- TASK ITEM A: Copy the article on stalled AI projects from "AI Projects Don’t Fail from" to "solve before initiating...", changing "base camp" to "starting point" throughout.
- TASK ITEM B: According to Richard Doran in the article on stalled AI projects, what are the causes of AI failures? List all of them.
** EXERCISE PASSAGE follows **
AI Projects Don’t Fail from Lack of Speed — They Stall Without Data Readiness, Governance, and Business Alignment

April 24, 2026 Lisa Park Tech
News Context
At a glance
  • For the CIO, these initiatives stall when organizations skip data readiness, governance and the business alignment required to scale AI.
  • This insight comes from a recent analysis by InformationWeek, which highlights that while organizations often rush to adopt AI technologies, they frequently overlook the foundational elements necessary for...
  • The analysis emphasizes that CIOs must act like experienced mountain climbers: establishing a solid base camp by aligning with business leaders on critical problems to solve before initiating...
Original source: informationweek.com

AI projects don’t fail for lack of speed. For the CIO, these initiatives stall when organizations skip data readiness, governance and the business alignment required to scale AI.

This insight comes from a recent analysis by InformationWeek, which highlights that while organizations often rush to adopt AI technologies, they frequently overlook the foundational elements necessary for sustainable success. According to the report, the primary reasons AI projects stall are not technological shortcomings but rather gaps in data governance, unclear business objectives, and insufficient cross-functional collaboration.

The analysis emphasizes that CIOs must act like experienced mountain climbers: establishing a solid base camp by aligning with business leaders on critical problems to solve before initiating any AI effort. Without this alignment, teams risk building solutions that do not address real organizational needs, leading to wasted resources and stalled initiatives.

AI projects rarely fail because of the technology. They fail because the wrong people are in the wrong seats.

Richard Doran, CEO of Sierra ITS

This perspective is reinforced by Richard Doran, CEO of Sierra ITS, who stated in a November 2025 leadership briefing that AI initiatives almost never fail due to the technology itself. Instead, failures stem from misaligned goals between business and technology teams, weak data readiness, lack of cross-functional collaboration, and talent gaps. Doran advises leaders to start by asking: “What is the business issue or challenge we are solving?” rather than beginning with the available tools or models.

Supporting this view, Gartner predicts that through 2026, organizations will abandon 60% of AI projects that lack AI-ready data. The research firm warns that failing to recognize the differences between AI-ready data requirements and traditional data management puts AI efforts at significant risk. This underscores the importance of investing in data quality, accessibility, and governance as prerequisites for AI success.
** End of EXERCISE PASSAGE **
** MATERIAL SUPPLIED follows **
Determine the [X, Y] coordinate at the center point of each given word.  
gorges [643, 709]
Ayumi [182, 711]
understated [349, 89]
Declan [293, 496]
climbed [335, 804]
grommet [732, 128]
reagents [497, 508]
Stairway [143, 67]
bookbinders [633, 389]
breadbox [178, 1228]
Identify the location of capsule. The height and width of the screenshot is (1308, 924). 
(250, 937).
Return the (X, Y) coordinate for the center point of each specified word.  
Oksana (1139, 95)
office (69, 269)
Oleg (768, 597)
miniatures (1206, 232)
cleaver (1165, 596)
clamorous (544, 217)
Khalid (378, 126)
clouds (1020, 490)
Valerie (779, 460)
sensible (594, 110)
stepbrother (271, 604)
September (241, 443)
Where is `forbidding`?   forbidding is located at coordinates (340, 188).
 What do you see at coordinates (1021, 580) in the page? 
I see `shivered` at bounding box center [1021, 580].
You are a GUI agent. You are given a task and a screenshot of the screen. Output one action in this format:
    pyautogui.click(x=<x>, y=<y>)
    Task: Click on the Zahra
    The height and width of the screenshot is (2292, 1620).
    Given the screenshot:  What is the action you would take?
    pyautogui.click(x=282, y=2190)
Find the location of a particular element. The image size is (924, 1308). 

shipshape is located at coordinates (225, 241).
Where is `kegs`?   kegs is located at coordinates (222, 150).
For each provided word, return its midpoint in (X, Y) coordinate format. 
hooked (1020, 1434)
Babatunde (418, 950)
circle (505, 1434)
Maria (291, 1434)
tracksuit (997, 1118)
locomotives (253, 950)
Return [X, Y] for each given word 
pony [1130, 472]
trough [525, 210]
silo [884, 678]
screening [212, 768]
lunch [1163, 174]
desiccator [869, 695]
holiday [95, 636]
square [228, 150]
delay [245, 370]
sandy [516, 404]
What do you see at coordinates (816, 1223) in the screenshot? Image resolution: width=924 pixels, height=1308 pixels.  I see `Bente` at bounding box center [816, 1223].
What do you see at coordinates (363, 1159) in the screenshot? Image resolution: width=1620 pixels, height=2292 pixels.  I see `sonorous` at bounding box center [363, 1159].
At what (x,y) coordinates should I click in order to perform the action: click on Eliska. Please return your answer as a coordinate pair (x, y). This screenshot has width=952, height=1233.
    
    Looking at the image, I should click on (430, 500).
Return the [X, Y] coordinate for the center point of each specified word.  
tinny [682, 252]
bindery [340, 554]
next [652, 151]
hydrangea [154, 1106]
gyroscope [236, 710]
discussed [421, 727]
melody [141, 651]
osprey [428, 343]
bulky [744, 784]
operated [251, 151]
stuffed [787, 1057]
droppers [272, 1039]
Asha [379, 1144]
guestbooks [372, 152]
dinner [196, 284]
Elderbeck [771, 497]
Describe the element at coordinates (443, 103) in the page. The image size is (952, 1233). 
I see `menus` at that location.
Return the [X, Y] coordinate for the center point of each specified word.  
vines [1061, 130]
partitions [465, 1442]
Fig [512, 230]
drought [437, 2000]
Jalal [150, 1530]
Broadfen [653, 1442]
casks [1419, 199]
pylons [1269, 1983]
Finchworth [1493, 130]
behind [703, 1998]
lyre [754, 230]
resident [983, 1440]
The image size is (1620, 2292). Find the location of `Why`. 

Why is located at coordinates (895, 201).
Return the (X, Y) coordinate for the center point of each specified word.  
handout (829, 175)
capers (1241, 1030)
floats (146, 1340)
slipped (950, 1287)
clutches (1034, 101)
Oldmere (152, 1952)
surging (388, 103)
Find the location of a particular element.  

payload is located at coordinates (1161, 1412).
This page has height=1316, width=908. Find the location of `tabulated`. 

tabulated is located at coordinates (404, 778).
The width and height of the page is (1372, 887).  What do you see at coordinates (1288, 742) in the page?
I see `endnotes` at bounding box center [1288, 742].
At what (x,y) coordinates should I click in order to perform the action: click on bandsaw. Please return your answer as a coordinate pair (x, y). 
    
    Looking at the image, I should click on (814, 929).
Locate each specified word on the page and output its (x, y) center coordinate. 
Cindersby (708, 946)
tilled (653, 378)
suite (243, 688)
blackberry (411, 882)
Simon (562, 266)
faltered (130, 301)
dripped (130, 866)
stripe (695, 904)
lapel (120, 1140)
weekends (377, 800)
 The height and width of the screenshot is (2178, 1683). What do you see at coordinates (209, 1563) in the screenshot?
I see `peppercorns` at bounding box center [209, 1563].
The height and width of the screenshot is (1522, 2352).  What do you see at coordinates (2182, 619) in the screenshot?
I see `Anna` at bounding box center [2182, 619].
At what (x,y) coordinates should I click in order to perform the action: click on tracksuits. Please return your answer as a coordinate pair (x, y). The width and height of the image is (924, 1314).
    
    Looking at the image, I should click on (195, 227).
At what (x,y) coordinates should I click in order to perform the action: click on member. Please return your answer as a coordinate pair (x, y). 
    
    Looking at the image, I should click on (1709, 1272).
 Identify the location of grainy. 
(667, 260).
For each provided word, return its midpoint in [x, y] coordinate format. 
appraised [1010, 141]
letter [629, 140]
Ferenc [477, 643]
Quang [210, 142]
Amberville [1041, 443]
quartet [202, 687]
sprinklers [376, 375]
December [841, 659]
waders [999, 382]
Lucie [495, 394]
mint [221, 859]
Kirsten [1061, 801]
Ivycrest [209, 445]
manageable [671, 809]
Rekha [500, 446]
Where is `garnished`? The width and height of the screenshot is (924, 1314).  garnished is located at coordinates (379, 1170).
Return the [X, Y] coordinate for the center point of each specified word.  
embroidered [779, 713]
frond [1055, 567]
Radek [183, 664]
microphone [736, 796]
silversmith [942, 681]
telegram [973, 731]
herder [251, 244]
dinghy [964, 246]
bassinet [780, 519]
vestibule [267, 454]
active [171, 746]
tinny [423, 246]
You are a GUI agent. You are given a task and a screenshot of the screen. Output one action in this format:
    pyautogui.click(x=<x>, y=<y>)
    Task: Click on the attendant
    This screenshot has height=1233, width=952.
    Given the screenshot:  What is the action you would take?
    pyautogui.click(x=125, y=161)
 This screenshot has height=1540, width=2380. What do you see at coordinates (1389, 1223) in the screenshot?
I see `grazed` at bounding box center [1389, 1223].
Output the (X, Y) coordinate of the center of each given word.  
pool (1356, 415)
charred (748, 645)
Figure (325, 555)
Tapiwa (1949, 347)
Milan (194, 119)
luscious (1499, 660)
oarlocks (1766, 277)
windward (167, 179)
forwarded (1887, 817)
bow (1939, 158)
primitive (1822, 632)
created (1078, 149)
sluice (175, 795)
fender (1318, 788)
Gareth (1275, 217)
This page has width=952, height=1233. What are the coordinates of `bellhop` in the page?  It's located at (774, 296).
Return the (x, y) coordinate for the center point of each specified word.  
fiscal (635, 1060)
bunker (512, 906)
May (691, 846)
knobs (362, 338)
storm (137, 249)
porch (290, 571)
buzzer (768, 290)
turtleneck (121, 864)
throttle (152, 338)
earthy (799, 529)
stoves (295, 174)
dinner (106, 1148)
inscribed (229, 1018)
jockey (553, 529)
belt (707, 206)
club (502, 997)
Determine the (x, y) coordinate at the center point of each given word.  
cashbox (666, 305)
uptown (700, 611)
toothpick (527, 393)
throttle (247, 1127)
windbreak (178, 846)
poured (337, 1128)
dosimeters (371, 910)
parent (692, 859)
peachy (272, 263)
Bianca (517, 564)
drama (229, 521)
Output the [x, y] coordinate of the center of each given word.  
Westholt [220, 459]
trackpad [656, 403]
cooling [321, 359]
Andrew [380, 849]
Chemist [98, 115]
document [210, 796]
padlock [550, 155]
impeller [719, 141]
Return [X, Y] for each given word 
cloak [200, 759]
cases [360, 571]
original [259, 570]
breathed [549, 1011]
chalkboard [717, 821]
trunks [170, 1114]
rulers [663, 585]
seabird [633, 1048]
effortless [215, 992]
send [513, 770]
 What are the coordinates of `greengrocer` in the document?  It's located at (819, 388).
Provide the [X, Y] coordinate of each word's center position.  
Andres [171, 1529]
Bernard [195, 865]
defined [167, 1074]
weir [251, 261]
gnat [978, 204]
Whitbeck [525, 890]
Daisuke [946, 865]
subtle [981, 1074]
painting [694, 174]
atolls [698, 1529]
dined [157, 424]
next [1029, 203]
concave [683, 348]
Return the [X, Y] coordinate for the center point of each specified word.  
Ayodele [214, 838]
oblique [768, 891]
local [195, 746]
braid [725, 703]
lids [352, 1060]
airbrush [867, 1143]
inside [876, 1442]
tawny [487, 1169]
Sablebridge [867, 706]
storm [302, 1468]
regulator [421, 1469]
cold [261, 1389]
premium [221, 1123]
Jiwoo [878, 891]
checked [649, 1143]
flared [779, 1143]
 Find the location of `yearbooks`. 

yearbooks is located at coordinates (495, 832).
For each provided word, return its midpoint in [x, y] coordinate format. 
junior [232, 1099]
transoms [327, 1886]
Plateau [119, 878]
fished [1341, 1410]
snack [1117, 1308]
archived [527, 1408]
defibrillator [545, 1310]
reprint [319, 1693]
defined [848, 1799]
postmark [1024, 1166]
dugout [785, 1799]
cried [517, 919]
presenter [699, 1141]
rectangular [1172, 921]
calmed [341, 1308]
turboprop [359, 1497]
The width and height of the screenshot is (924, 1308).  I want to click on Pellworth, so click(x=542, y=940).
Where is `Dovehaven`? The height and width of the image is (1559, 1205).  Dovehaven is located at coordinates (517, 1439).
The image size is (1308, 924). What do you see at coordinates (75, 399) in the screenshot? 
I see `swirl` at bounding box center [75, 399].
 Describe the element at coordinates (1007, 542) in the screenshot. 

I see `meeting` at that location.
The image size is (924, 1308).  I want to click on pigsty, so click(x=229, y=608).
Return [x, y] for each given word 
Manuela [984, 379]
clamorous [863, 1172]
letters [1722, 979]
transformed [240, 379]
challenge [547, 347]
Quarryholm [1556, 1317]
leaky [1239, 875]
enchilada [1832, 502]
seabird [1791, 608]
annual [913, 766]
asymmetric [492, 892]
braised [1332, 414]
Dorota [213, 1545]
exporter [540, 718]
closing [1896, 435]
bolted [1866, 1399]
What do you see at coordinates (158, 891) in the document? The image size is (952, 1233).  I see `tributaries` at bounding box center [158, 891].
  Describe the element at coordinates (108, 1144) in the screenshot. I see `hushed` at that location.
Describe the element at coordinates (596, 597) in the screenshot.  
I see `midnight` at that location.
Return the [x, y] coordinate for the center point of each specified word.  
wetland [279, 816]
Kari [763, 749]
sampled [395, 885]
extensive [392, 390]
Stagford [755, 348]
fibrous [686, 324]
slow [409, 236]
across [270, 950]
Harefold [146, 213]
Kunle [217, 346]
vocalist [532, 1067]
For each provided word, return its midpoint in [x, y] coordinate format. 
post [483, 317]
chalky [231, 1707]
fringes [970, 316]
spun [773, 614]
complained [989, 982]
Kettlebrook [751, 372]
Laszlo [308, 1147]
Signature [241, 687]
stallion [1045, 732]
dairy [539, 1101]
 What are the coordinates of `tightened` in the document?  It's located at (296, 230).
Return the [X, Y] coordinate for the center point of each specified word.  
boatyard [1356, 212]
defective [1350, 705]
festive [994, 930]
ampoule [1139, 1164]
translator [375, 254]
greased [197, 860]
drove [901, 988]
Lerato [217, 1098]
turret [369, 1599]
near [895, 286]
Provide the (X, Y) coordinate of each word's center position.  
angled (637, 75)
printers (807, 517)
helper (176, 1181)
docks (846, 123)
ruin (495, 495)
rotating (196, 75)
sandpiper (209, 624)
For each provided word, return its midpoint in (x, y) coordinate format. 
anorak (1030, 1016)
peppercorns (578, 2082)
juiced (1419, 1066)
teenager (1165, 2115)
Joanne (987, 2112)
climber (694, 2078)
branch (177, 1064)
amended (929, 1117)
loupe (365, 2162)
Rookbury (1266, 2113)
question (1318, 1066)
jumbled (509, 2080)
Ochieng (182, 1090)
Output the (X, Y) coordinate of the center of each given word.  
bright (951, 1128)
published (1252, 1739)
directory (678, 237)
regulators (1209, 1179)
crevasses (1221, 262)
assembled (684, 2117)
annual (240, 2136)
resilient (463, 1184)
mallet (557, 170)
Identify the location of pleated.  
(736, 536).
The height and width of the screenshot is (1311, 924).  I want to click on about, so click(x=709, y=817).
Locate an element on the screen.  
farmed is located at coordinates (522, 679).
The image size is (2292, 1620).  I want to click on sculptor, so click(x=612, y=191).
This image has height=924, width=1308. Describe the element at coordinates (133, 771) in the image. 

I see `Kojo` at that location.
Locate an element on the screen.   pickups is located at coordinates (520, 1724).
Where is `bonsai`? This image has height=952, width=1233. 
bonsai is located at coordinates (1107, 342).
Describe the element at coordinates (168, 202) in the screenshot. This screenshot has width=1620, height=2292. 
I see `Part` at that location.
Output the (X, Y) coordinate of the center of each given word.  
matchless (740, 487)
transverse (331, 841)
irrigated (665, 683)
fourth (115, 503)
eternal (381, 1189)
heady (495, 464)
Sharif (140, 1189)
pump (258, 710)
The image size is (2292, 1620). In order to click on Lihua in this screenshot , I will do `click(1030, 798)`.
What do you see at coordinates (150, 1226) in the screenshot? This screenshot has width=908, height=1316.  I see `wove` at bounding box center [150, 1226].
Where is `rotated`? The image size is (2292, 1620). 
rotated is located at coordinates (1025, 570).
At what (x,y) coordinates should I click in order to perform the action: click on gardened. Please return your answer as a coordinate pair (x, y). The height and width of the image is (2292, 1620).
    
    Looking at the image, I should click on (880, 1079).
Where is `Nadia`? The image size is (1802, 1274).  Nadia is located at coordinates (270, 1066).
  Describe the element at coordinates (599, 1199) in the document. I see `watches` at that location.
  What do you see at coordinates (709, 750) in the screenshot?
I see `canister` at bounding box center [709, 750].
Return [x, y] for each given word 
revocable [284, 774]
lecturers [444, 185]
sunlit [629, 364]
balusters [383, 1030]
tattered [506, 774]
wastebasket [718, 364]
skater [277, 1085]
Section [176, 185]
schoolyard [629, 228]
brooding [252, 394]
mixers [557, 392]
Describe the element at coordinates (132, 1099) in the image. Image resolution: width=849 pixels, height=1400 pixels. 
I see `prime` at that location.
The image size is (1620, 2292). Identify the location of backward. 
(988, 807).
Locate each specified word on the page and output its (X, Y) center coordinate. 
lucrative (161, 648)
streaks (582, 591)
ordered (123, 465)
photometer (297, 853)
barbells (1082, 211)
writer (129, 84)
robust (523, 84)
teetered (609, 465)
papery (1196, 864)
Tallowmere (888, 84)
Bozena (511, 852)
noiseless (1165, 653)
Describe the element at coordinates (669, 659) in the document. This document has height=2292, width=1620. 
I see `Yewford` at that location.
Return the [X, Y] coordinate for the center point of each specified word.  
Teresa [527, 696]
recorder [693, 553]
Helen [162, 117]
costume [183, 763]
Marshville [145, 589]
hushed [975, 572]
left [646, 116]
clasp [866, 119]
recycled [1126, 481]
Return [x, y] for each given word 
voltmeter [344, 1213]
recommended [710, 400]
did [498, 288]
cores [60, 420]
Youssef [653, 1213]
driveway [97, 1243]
** End of MATERIAL SUPPLIED **
- WRITTEN REPLY A:
AI Projects Don’t Fail from Lack of Speed — They Stall Without Data Readiness, Governance, and Business Alignment

April 24, 2026 Lisa Park Tech
News Context
At a glance
  • For the CIO, these initiatives stall when organizations skip data readiness, governance and the business alignment required to scale AI.
  • This insight comes from a recent analysis by InformationWeek, which highlights that while organizations often rush to adopt AI technologies, they frequently overlook the foundational elements necessary for...
  • The analysis emphasizes that CIOs must act like experienced mountain climbers: establishing a solid starting point by aligning with business leaders on critical problems to solve before initiating...

- WRITTEN REPLY B:
- Misaligned goals between business and technology teams
- Weak data readiness
- Lack of cross-functional collaboration
- Talent gaps